The Creative Help interface allowed us to analyze how the authors incorporated the AI-generated suggestions in their stories. Based on this data, we were able to identify some basic linguistic features that made suggestions more appealing to authors. Still, this analysis only scratched the surface in capturing people’s complex perception of the AI-generated content. I had learned the critical role of evaluation in AI research from my internship project on COPA several years earlier, but my work with Creative Help further showed me that evaluating AI systems can be just as challenging as building them. For one thing, human users bring widely varying objectives to their interactions with systems. For example, some Creative Help authors were disappointed that the system’s suggestions lacked coherence with their story, whereas others enjoyed this incoherence because it steered their story in a surprising new direction. I came to appreciate the difficulty of designing evaluation methodologies that try to measure quality of AI output according to objective criteria while still accounting for diversity in subjective dimensions of judgment.

Applying GenAI Research 

After finishing my dissertation at ICT, I joined the Language Weaver division at SDL, now part of RWS. As part of a product-oriented team, I had the opportunity to work on language generation tasks adjacent to AI-based storytelling, including summarization and translation. From this experience I gained a stronger perspective on how to leverage NLP to build software to solve specific user problems.

Much of my work at RWS involved developing methodologies for readily evaluating the output of generation models. It was particularly challenging to establish quality metrics for models where no such capability previously existed, and additionally to resolve conflicts in quality signals. This evoked the same difficulty I encountered in assessing the highly ambivalent user interactions in Creative Help. I realized that my research at ICT helped me more readily see uncertainty in data not simply as a barrier to modeling and interpreting the data, but as an opportunity to propose and explore new research questions.

GenAI Augmenting Human Creativity

In June 2024, I joined Midjourney as a research scientist on the Storytelling research team, where we explore the use of generative AI tools in augmenting human creativity. I’m thrilled to once again be immersed in this research space, now that there’s been so much recent progress in expanding core AI capabilities. With this progress, there are new opportunities to examine fundamental research questions about how to optimize human-computer interaction.

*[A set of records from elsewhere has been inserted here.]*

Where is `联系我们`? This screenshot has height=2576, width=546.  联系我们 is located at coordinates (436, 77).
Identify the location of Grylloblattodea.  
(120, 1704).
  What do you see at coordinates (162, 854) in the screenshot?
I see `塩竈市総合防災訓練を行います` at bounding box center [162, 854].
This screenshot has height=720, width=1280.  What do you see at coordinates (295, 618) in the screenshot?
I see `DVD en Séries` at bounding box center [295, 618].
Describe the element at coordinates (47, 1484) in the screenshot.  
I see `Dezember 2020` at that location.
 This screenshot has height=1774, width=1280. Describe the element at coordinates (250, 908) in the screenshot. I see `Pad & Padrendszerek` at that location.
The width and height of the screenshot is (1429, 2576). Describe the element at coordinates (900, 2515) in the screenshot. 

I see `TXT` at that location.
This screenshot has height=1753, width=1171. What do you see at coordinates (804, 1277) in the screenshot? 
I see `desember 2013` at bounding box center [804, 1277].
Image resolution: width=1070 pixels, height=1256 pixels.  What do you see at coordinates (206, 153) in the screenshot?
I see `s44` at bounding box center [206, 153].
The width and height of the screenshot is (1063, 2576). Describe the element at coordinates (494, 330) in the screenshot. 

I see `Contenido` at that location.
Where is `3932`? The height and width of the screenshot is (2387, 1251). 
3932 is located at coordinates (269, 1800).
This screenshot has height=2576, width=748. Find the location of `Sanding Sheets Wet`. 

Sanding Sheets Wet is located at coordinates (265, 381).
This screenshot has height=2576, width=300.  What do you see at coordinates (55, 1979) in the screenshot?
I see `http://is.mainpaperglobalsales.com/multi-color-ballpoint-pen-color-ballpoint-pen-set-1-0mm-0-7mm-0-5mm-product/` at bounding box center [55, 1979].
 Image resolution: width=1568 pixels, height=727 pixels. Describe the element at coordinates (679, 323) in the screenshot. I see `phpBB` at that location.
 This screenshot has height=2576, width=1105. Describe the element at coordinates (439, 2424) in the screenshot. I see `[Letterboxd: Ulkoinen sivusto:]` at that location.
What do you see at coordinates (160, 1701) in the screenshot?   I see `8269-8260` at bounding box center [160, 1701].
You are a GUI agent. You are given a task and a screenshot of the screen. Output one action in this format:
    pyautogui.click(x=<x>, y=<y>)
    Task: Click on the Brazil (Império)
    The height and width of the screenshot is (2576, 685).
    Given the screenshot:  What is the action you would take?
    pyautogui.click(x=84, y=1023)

It’s clear the path to my current role began with that ICT internship nearly fifteen years ago. Reflecting back on that time, when AI-based storytelling was still mostly hypothetical, it wasn’t always clear how the work I was doing would help make it a reality. Much like a well-composed story where early events gain significance through later developments, I can now make much more sense of how my efforts at ICT have contributed to a larger research vision. And I feel very fortunate that I haven’t reached the end of this story yet.